As eleições desses três Governadores, em Estados importantes da Federação, deixaram claro que o regime autoritário não poderia durar; grande expectativa criou-se em torno da sua atuação, em especial pelas promessas de inovação e mudança que lhes serviram como plataforma de campanha.


2 GOVERNO DE LEONEL BRIZOLA NO RIO DE JANEIRO

Leonel Brizola foi eleito no Rio de Janeiro, saindo-se, na campanha eleitoral, de um início pouco promissor para uma vitória incontestável. Por sua central participação no governo deposto pelo golpe militar de 1964, Brizola era visto com desconfiança pelos setores conservadores. Socialista, fundara o Partido Democrático Trabalhista (PDT) que pretendia ser herdeiro da excelente imagem populista deixada por Getúlio Vargas.
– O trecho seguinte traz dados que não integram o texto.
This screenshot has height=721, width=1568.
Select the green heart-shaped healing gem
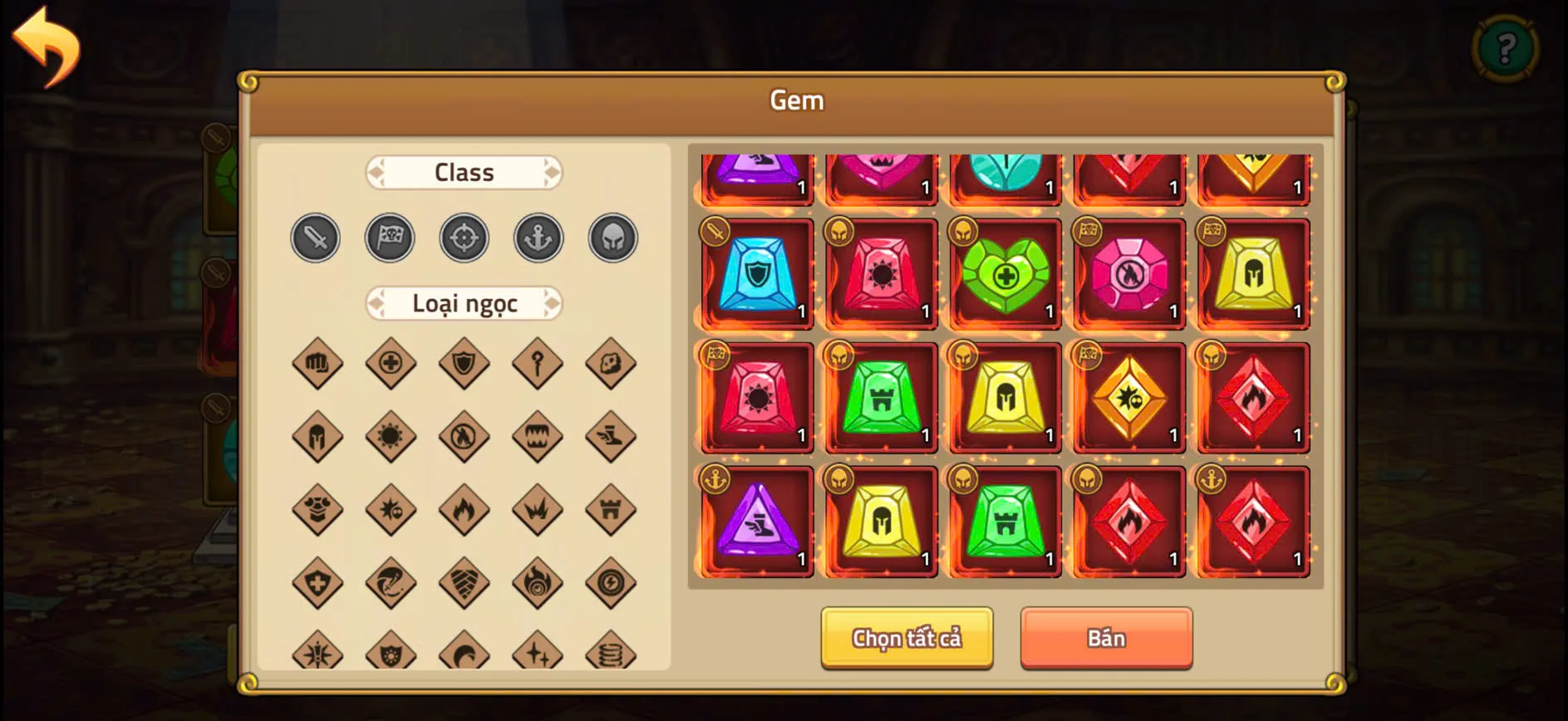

Brizola não tinha como promessa de campanha o endurecimento da ação policial; todo o seu governo foi centrado em iniciativas educacionais, especialmente nos CIEP, os Centros Integrados de Educação Popular, comprometendo consideravelmente o orçamento do Estado nesse projeto. (HOLLANDA, 2005, p. 19)

Tal visão de governo estava em sintonia com o pensamento socialista que prefere ver o delinqüente como uma conseqüência da sociedade injusta. De plano, Brizola determinou que fossem adotados melhores critérios para a atuação policial, visando, antes de tudo, reduzir a letalidade das operações policiais. (HOLLANDA, 2005, p. 21)

A tradicional hegemonia do Exército sobre a Polícia Militar foi quebrada, subordinando-se a polícia militar diretamente ao governo estadual. Era necessário esse desatrelamento das forças armadas, já que durante o período da repressão a polícia servia como entidade de repressão e manutenção do status vigente, numa função de defensora do Estado concomitante à de defensora da segurança pública. Historicamente, a polícia foi utilizada para assegurar interesses de Estado, especialmente os de repressão política. Para alterar essa situação, a polícia deveria estar subordinada apenas ao governo estadual, eleito pelo voto popular.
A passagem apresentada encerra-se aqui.